---- Available data

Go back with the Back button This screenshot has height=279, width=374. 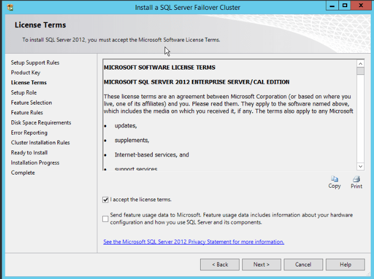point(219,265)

--------
---- Available data

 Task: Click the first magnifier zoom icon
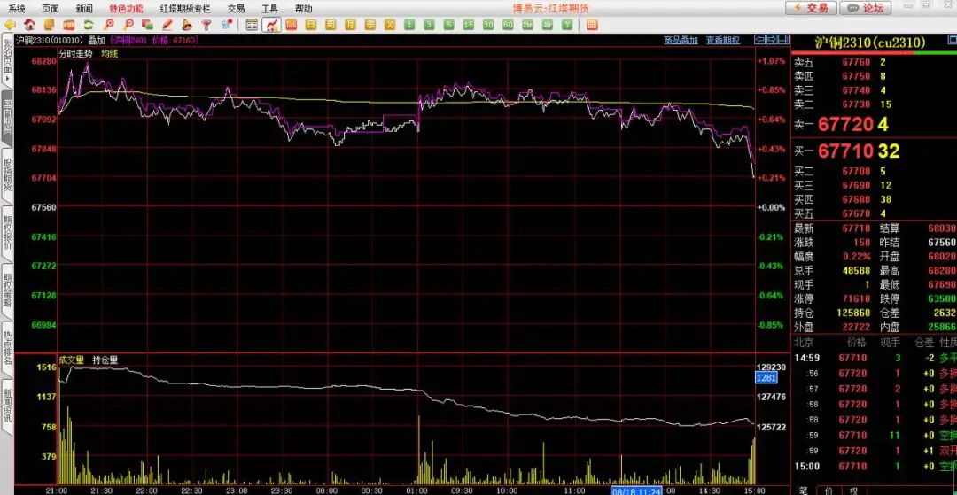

--------
---- Available data

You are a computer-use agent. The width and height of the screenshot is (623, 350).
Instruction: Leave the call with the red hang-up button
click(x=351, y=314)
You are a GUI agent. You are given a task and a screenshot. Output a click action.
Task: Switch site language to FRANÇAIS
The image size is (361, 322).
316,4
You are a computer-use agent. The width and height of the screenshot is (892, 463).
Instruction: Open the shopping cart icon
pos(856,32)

--------

_Your task_
Your answer should consist of each line above in which "computer" appears.

_Reply to the task_
You are a computer-use agent. The width and height of the screenshot is (623, 350).
You are a computer-use agent. The width and height of the screenshot is (892, 463).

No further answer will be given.